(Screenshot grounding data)
↓
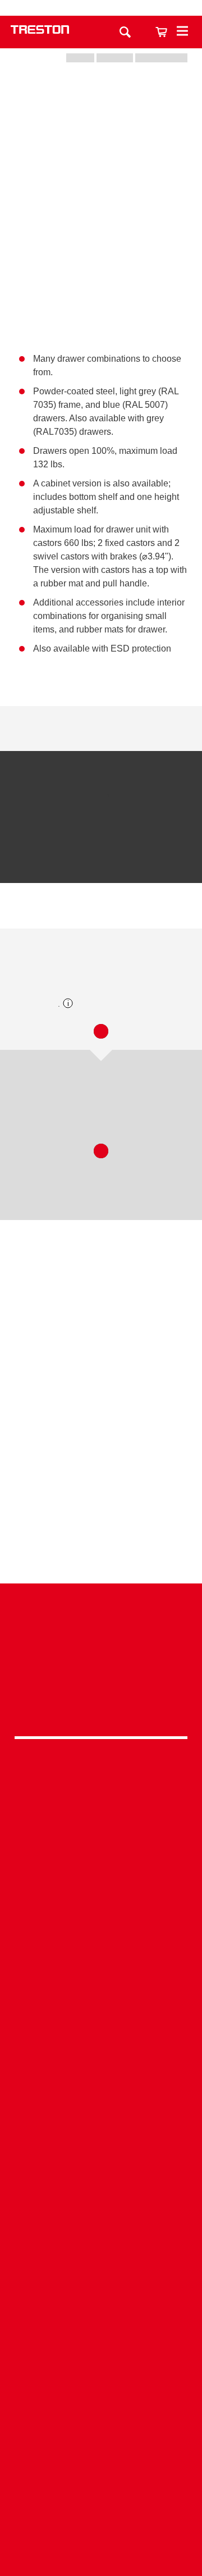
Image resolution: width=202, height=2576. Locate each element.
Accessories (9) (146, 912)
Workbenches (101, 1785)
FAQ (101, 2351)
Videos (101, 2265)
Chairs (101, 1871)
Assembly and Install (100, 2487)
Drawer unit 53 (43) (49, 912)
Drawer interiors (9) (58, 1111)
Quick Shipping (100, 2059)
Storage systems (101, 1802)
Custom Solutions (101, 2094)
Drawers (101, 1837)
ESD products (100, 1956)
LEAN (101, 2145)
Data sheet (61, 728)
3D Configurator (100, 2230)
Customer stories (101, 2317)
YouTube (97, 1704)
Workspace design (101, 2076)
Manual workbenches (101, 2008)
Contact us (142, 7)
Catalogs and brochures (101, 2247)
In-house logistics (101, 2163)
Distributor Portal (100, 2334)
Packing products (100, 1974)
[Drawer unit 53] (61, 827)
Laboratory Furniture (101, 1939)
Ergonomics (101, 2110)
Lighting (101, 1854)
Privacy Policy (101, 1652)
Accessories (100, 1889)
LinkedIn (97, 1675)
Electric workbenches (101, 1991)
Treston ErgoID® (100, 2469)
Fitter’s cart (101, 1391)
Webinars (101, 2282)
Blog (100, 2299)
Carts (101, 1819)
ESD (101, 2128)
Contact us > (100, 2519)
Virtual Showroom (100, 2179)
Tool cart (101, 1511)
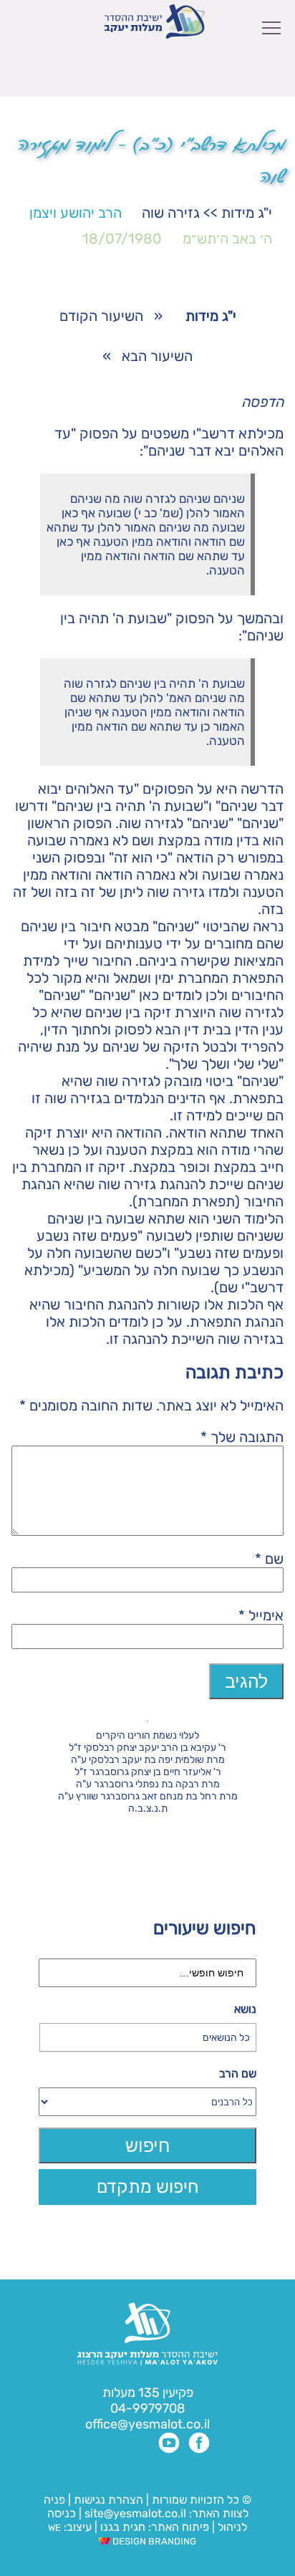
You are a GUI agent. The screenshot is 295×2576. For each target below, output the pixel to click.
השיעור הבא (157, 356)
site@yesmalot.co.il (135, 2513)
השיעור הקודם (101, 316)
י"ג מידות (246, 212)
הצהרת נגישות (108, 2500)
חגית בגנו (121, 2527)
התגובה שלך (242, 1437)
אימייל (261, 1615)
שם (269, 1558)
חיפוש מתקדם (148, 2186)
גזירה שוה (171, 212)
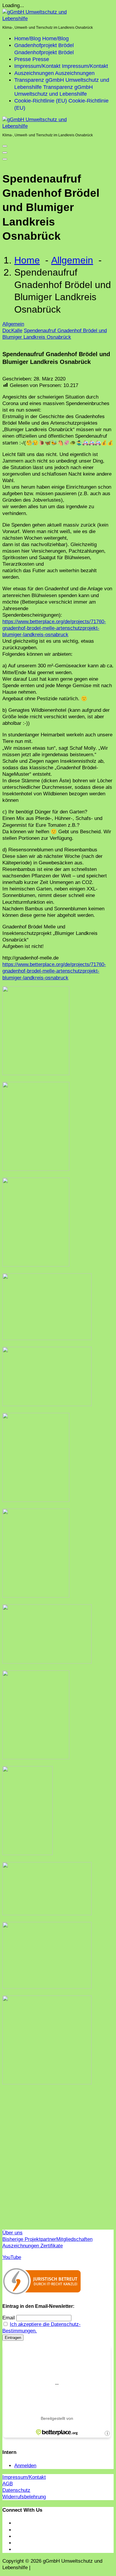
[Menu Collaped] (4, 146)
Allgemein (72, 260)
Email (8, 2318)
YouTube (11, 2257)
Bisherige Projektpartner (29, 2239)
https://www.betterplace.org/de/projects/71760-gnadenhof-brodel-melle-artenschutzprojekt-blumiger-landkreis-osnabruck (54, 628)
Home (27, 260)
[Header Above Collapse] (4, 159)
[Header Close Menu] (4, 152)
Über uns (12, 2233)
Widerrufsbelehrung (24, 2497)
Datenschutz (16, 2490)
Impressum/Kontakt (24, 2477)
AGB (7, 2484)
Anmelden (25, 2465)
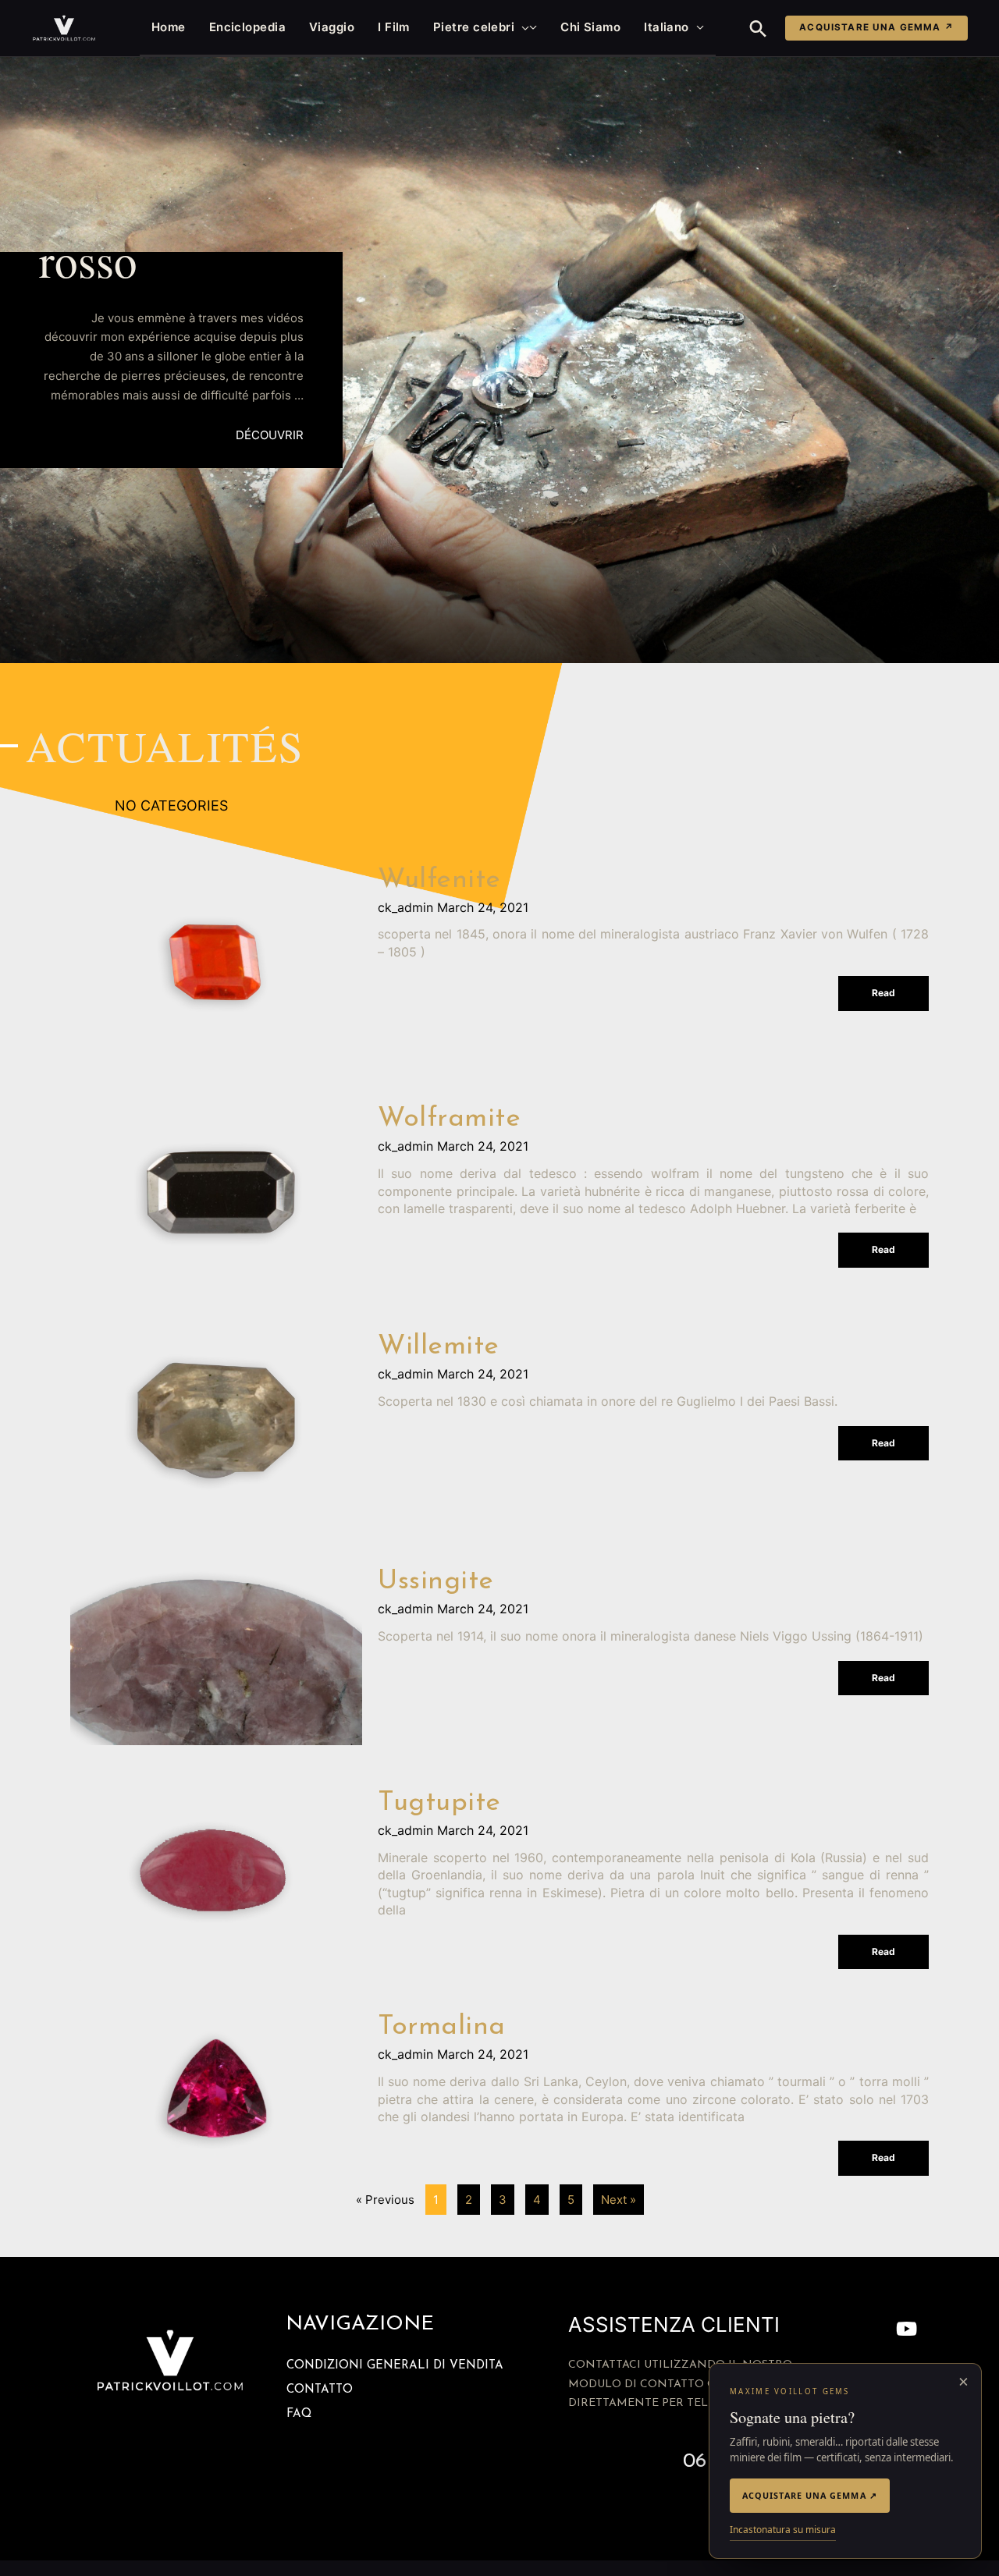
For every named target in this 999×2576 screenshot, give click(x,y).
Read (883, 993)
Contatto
↑
• What you are asked to do: Pictures are to be omitted. The lines from the line holding "[Drawer unit 53] (61, 827)" through the closing line of the data above are to be set down exactly, and nothing more.

• Response below:
[Drawer unit 53] (61, 827)
Laboratory Furniture (101, 1939)
Ergonomics (101, 2110)
Lighting (101, 1854)
Privacy Policy (101, 1652)
Accessories (100, 1889)
LinkedIn (97, 1675)
Electric workbenches (101, 1991)
Treston ErgoID® (100, 2469)
Fitter’s cart (101, 1391)
Webinars (101, 2282)
Blog (100, 2299)
Carts (101, 1819)
ESD (101, 2128)
Contact us > (100, 2519)
Virtual Showroom (100, 2179)
Tool cart (101, 1511)
You are a GUI agent. The screenshot is 295×2576. For each target below, output the pixel to click.
השיעור הבא (157, 356)
site@yesmalot.co.il (135, 2513)
השיעור הקודם (101, 316)
י"ג מידות (246, 212)
הצהרת נגישות (108, 2500)
חגית בגנו (121, 2527)
התגובה שלך (242, 1437)
אימייל (261, 1615)
שם (269, 1558)
חיפוש מתקדם (148, 2186)
גזירה שוה (171, 212)
[Menu Collaped] (4, 146)
Allgemein (72, 260)
Email (8, 2318)
YouTube (11, 2257)
Bisherige Projektpartner (29, 2239)
https://www.betterplace.org/de/projects/71760-gnadenhof-brodel-melle-artenschutzprojekt-blumiger-landkreis-osnabruck (54, 628)
Home (27, 260)
[Header Above Collapse] (4, 159)
[Header Close Menu] (4, 152)
Über uns (12, 2233)
Widerrufsbelehrung (24, 2497)
Datenschutz (16, 2490)
Impressum/Kontakt (24, 2477)
AGB (7, 2484)
Anmelden (25, 2465)
For every named target in this 999×2576 screenshot, give click(x,y).
Read (883, 993)
Contatto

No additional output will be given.